#### Information shown:
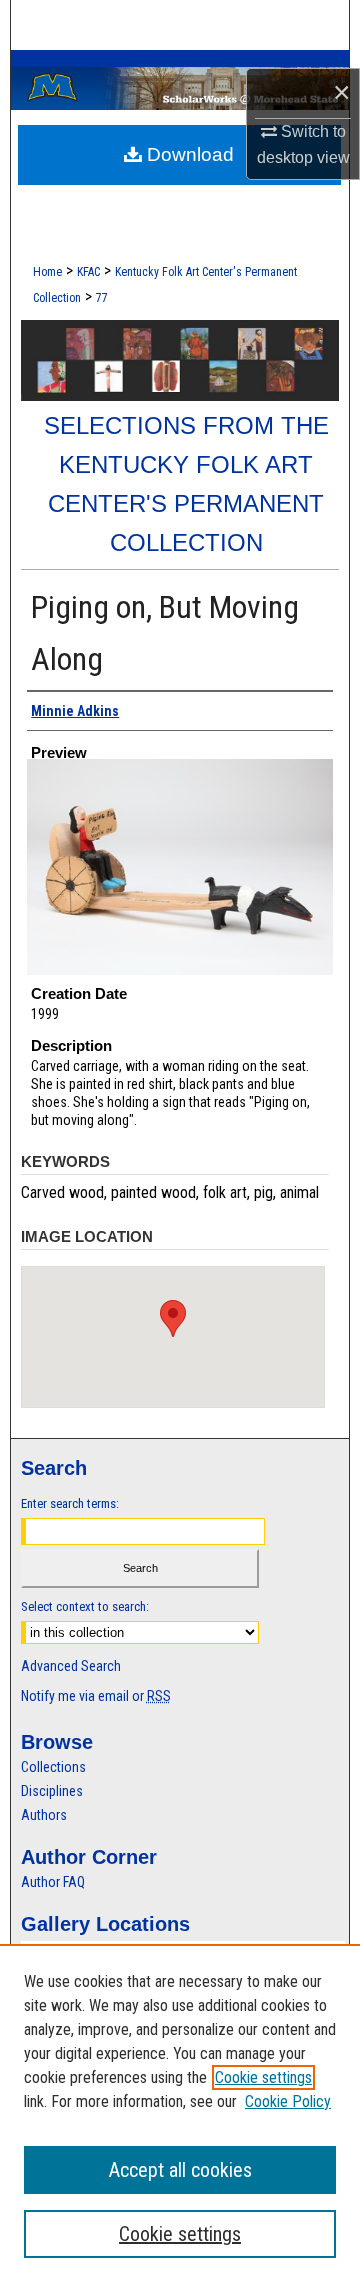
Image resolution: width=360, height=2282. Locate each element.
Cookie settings (263, 2077)
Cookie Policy (288, 2101)
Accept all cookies (180, 2170)
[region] (180, 2113)
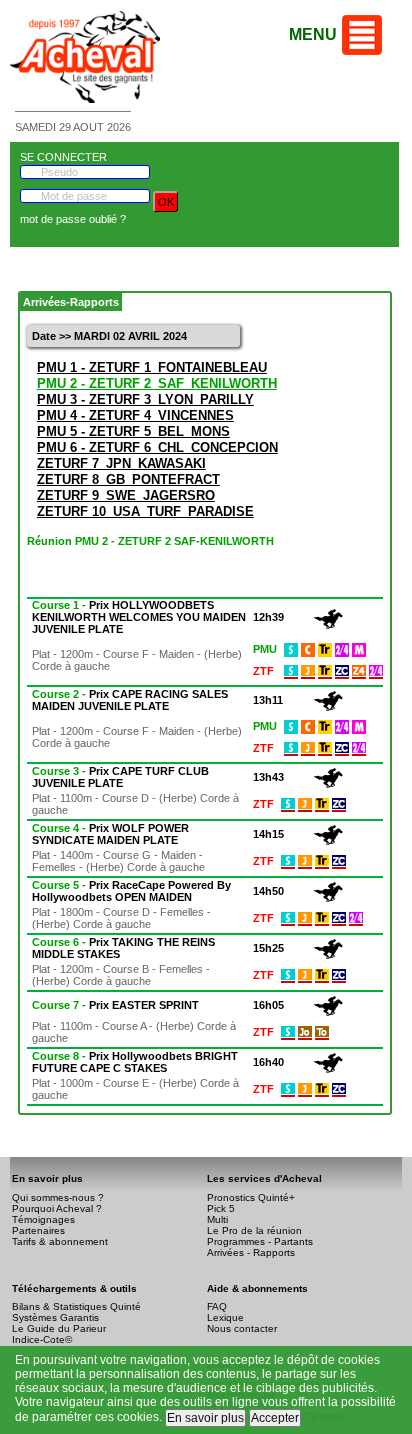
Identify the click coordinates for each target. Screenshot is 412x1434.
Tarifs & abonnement (60, 1241)
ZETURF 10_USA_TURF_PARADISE (145, 511)
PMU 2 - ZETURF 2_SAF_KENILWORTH (157, 383)
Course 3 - (120, 777)
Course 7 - (115, 1005)
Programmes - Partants (260, 1241)
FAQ (217, 1306)
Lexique (225, 1317)
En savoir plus (205, 1418)
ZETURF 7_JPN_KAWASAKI (121, 463)
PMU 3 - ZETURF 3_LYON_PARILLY (145, 399)
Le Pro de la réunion (254, 1230)
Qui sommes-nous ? (58, 1197)
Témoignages (43, 1219)
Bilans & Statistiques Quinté (76, 1306)
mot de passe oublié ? (73, 219)
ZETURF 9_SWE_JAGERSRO (126, 495)
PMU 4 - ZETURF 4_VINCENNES (135, 415)
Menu (313, 34)
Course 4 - (110, 834)
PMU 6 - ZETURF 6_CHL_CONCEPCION (157, 447)
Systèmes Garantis (55, 1317)
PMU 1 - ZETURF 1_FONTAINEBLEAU (152, 367)
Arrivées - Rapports (251, 1252)
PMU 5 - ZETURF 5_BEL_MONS (133, 431)
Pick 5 (221, 1208)
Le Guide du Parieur (59, 1328)
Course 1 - (139, 617)
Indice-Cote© (42, 1339)
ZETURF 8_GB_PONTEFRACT (128, 479)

#### Required action:
What is needed is the exact run of lines from the start of the data through the line with "Programmes - Partants (260, 1241)", both ends included, minus the pictures.

#### Completed exercise:
Image resolution: width=360, height=2282. Locate each element.
Cookie settings (263, 2077)
Cookie Policy (288, 2101)
Accept all cookies (180, 2170)
[region] (180, 2113)
Identify the click coordinates for each target. Screenshot is 412x1434.
Tarifs & abonnement (60, 1241)
ZETURF 10_USA_TURF_PARADISE (145, 511)
PMU 2 - ZETURF 2_SAF_KENILWORTH (157, 383)
Course 3 - (120, 777)
Course 7 - (115, 1005)
Programmes - Partants (260, 1241)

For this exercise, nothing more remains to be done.